# Directions
The answer must be every line of the records below that contains the word "computer".

══ Recorded information

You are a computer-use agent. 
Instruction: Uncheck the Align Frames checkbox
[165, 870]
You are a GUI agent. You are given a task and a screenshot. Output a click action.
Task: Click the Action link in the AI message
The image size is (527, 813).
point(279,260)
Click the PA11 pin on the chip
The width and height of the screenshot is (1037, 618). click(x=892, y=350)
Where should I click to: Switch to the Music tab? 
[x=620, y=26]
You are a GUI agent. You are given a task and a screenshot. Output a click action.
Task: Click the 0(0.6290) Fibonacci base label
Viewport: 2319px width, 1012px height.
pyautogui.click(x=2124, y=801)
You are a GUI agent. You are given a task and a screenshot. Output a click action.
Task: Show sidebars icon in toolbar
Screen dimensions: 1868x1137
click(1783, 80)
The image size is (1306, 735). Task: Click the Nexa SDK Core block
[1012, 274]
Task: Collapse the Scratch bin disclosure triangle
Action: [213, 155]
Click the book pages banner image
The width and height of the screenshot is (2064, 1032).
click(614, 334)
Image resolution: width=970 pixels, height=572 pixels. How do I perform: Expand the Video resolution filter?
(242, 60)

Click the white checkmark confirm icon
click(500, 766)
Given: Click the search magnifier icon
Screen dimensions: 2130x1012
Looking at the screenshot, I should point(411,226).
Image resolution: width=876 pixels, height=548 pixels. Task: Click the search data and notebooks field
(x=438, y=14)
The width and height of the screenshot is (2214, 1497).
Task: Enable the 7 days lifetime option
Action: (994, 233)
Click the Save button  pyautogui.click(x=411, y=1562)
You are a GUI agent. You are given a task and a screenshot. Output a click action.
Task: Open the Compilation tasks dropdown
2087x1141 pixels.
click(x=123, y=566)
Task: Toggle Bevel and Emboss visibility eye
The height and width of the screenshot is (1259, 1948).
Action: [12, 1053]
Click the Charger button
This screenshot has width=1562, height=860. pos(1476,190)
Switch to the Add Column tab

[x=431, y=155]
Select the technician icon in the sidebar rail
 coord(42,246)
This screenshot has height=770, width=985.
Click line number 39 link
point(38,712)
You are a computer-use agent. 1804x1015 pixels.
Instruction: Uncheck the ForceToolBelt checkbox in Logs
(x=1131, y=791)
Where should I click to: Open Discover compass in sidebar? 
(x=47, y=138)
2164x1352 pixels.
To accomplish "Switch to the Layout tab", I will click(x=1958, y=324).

════

# Exercise answer
You are a computer-use agent. 
You are a computer-use agent. 1804x1015 pixels.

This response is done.